» **GIVEN INFORMATION**:
= = = = = = =

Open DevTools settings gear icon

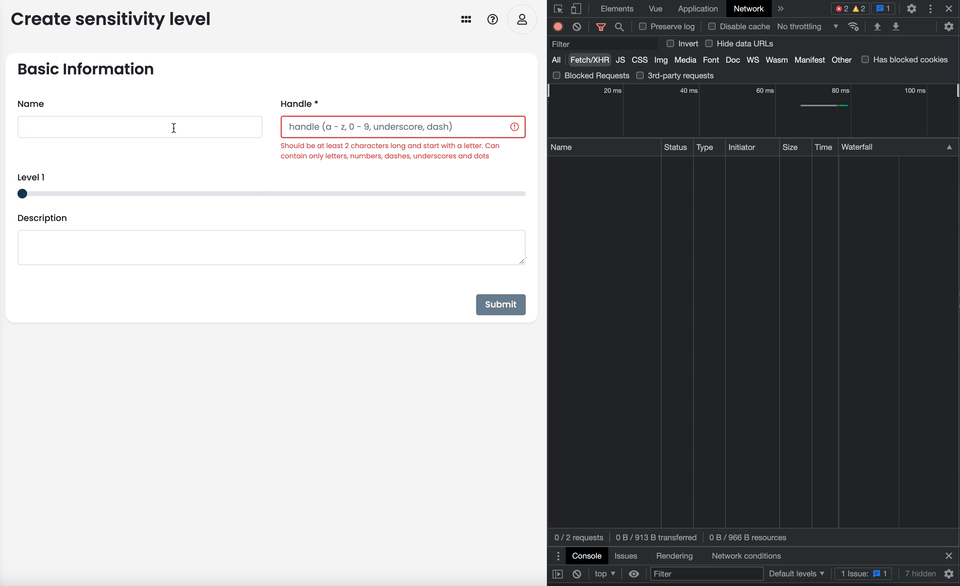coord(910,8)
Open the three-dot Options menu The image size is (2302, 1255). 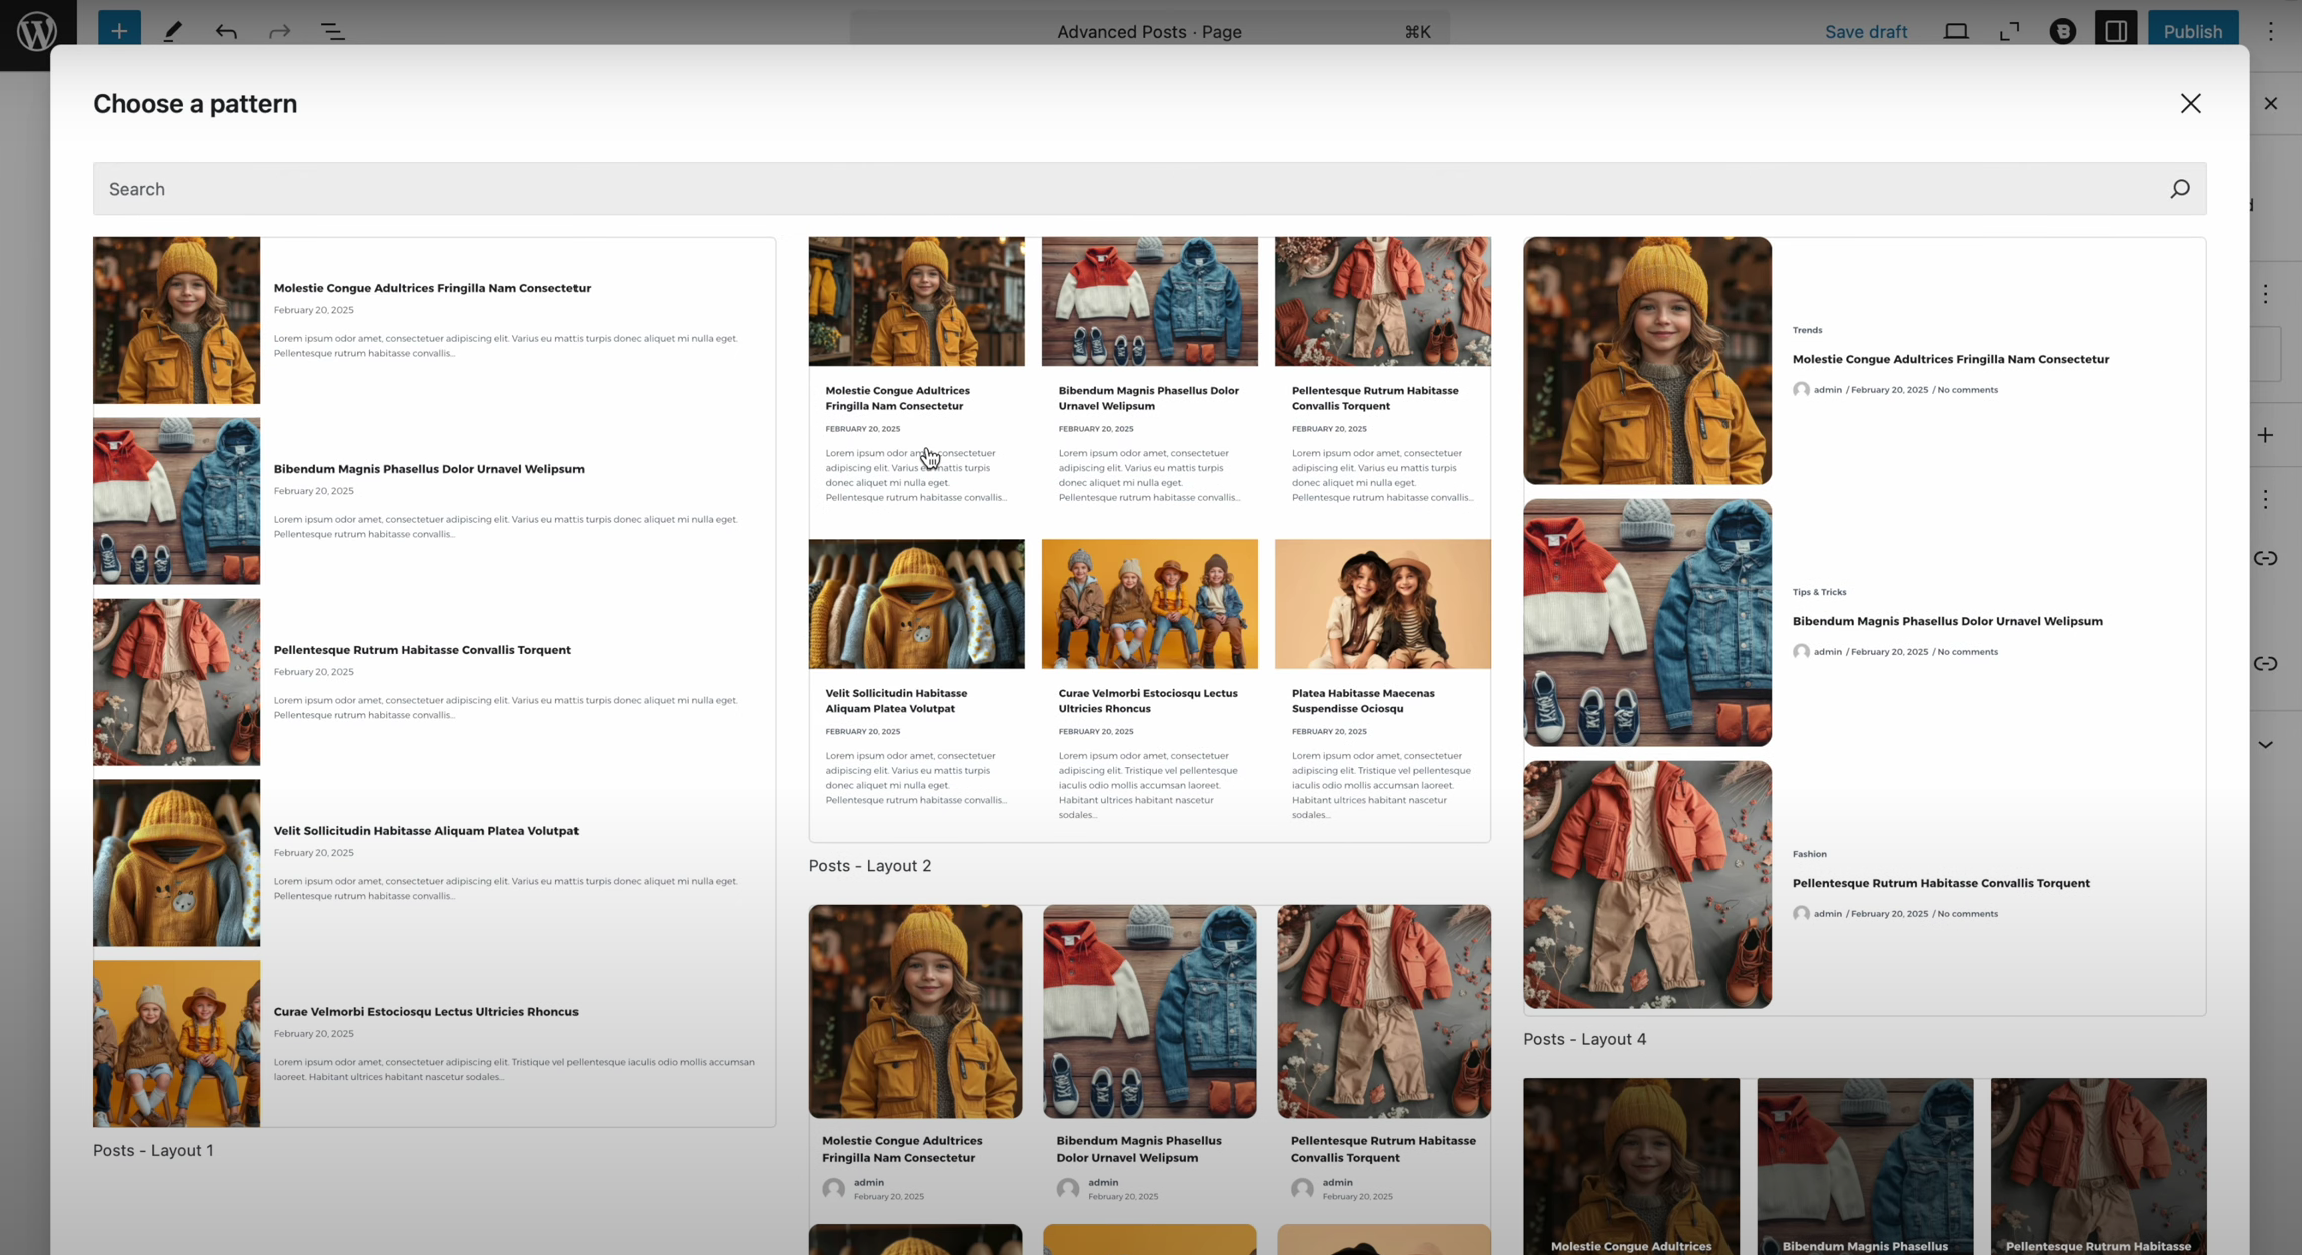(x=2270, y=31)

= = = = = = =

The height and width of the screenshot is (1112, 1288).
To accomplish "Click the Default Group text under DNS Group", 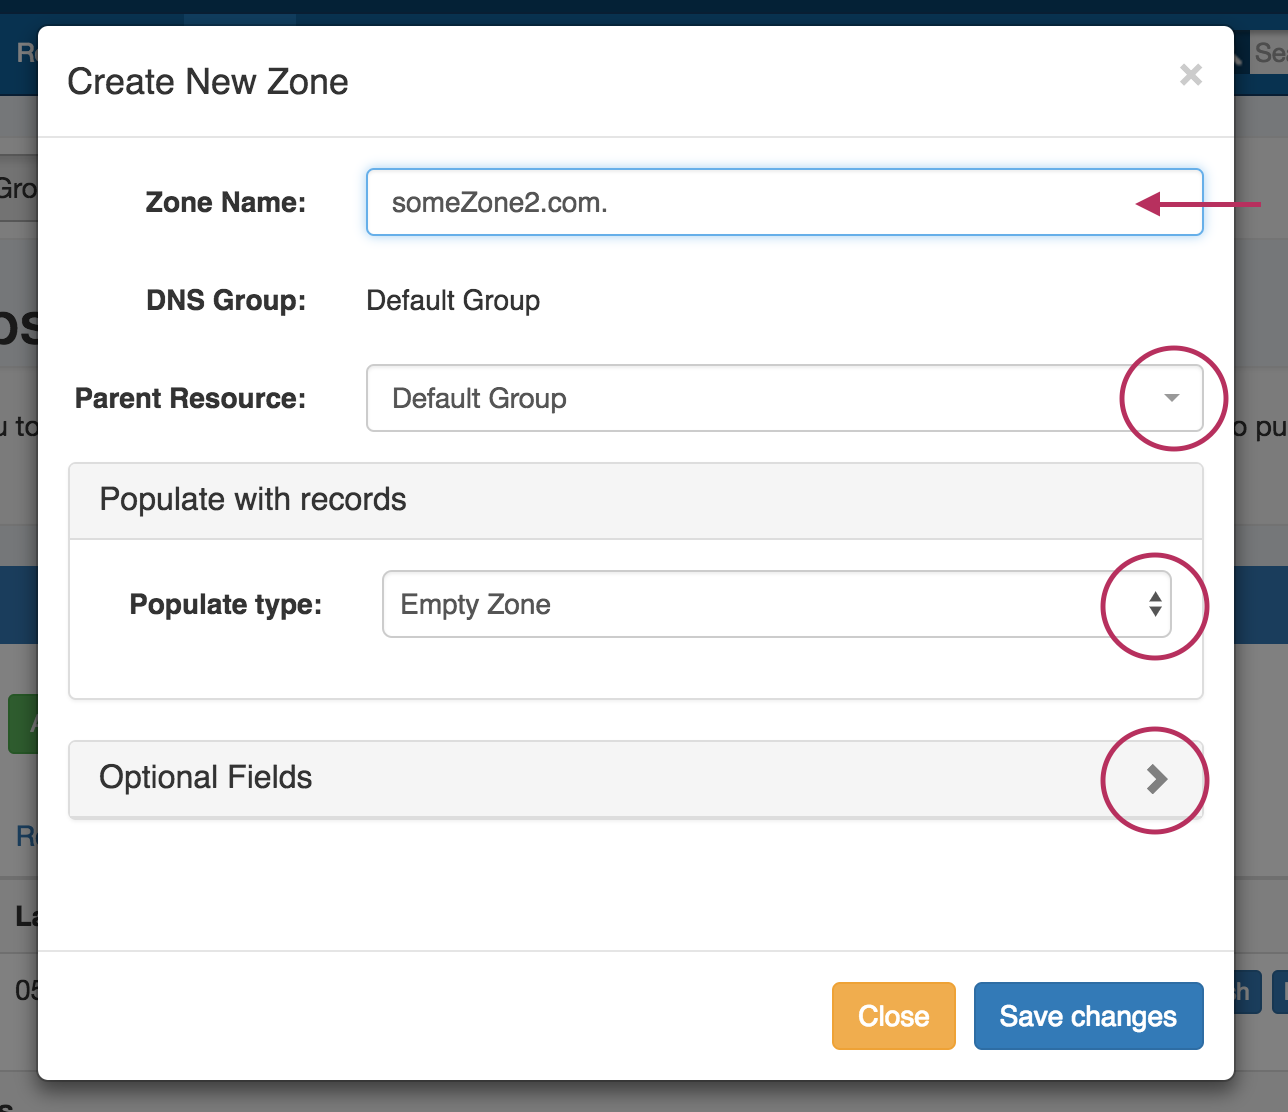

= = = = = = =

» **WHAT THE TASK REQUIRES**: Reproduce only the rows from the line containing "The height and" through the line containing "the Default Group", inclusive, changing "screenshot" to "image" and keeping everything else the same. Leave the pictures out of your answer.

» **RESPONSE TO THIS EXERCISE**:
The height and width of the image is (1112, 1288).
To accomplish "Click the Default Group text under DNS Group", 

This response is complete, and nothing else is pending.